Nut: Schema’s helpen bij het selecteren, comprimeren en interpreteren van informatie.
Nadeel: Ze kunnen vergissingen of vertekeningen veroorzaken, wat kan leiden tot psychopathologie.
Wat is impliciete en expliciete kennis?
Impliciete kennis is wat mensen weten, maar niet kunnen omschrijven. Het betreft kennis en ervaringen die automatisch worden toegepast in het dagelijks leven.
Expliciete kennis is bewuste kennis die mensen kunnen verwoorden en bewust toepassen.
Hoe verschilt de psychoanalyse van de cognitieve psychologie in hun benadering van impliciete en expliciete kennis?
Psychoanalyse: Richt zich op driften en emoties die om motivationele redenen onbewust worden gehouden.
Cognitieve psychologie: Richt zich op kennis, vaak met sterke emotionele associaties.
Wat is het verschil tussen automatische en gecontroleerde informatieverwerking?
- Automatische informatieverwerking: Gebeurt snel en zonder veel moeite. Voordeel: Grote capaciteit, snel en zonder hapering.
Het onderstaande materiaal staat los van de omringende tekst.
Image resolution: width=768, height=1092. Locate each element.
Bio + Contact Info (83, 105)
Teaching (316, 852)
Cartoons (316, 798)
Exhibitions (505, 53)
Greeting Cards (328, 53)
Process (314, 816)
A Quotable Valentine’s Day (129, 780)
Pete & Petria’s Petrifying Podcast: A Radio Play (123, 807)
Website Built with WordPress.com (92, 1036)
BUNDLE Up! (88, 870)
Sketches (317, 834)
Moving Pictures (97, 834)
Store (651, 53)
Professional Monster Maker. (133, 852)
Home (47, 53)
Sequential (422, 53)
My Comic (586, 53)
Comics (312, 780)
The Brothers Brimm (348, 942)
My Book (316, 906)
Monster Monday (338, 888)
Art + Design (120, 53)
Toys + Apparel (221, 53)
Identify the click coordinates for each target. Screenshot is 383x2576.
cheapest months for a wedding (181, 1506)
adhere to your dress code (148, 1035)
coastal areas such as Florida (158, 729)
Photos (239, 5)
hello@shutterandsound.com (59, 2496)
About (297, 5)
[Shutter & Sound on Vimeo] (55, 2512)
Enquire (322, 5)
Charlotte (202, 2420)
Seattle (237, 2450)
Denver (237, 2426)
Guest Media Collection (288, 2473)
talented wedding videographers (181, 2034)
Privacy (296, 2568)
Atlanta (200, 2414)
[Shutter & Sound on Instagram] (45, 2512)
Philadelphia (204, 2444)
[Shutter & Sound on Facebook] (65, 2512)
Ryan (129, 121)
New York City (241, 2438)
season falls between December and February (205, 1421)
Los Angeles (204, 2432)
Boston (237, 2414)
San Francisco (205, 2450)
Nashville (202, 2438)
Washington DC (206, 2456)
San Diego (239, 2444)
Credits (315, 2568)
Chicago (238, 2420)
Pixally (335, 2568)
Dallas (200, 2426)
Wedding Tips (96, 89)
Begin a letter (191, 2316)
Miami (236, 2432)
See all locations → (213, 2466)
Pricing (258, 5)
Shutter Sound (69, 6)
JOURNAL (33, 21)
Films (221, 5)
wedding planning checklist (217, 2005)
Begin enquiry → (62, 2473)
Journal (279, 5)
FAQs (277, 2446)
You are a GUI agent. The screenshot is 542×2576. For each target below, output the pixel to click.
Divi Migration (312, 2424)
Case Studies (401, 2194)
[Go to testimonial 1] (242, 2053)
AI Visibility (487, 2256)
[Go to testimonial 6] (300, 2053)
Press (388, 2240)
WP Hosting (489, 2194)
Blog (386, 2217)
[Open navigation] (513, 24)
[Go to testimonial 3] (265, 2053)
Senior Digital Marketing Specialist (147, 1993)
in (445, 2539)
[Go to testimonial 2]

Nadeel: Niet geschikt voor onverwachte of onbekende input.
- Gecontroleerde informatieverwerking: Gebeurt langzamer, met bewuste aandacht. Nadeel: Beperkte capaciteit, kan slechts een beperkt aantal eenheden informatie tegelijk verwerken (ongeveer 5-6 chunks).
Wat is het verschil tussen impliciete/expliciete kennis en automatische/gecontroleerde informatieverwerking?
Impliciete/expliciete kennis: Betreft onbewuste versus bewuste kennis.
Automatische/gecontroleerde informatieverwerking: Gaat over hoe informatie verwerkt wordt: automatisch (zonder bewuste inspanning) of gecontroleerd (met bewuste aandacht).
Wat zijn de vier mechanismen die optreden wanneer informatie het schema tegenspreekt?
- Selectiebias in de waarneming: Informatie die niet overeenkomt met het schema wordt niet waargenomen.
- Bias in de interpretatie: Informatie die het schema tegenspreekt wordt bevestigd of weggeduwd.
- Verwachtingen: Mensen gedragen zich op een manier die hun verwachtingen bevestigt, waardoor tegenervaringen niet ontstaan.
- Vertekende herinneringen: Men herinnert zich gemakkelijker informatie die strookt met het schema.
Wat zijn de twee processen bij disconfirmerende ervaringen volgens Piaget?
Assimilatie: Nieuwe informatie wordt vervormd zodat het in het bestaande schema past.
Accommodatie: Het schema wordt aangepast zodat het strookt met de nieuwe informatie.
Wat is een depressogeen schema volgens Beck (1976)?
Een depressogeen schema is een cognitief schema dat ten grondslag ligt aan depressie. Het bevat gedachten over waardeloosheid, schuld, onrechtvaardigheid, en de hopeloosheid van de toekomst.
Het werk van Beck staat aan de basis van de cognitieve benadering van psychopathologie. Welke van onderstaande uitspraken over Becks opvattingen is niet juist?
Beck introduceerde een diathese-stresstheorie over de biologische aspecten van het cognitieve functioneren.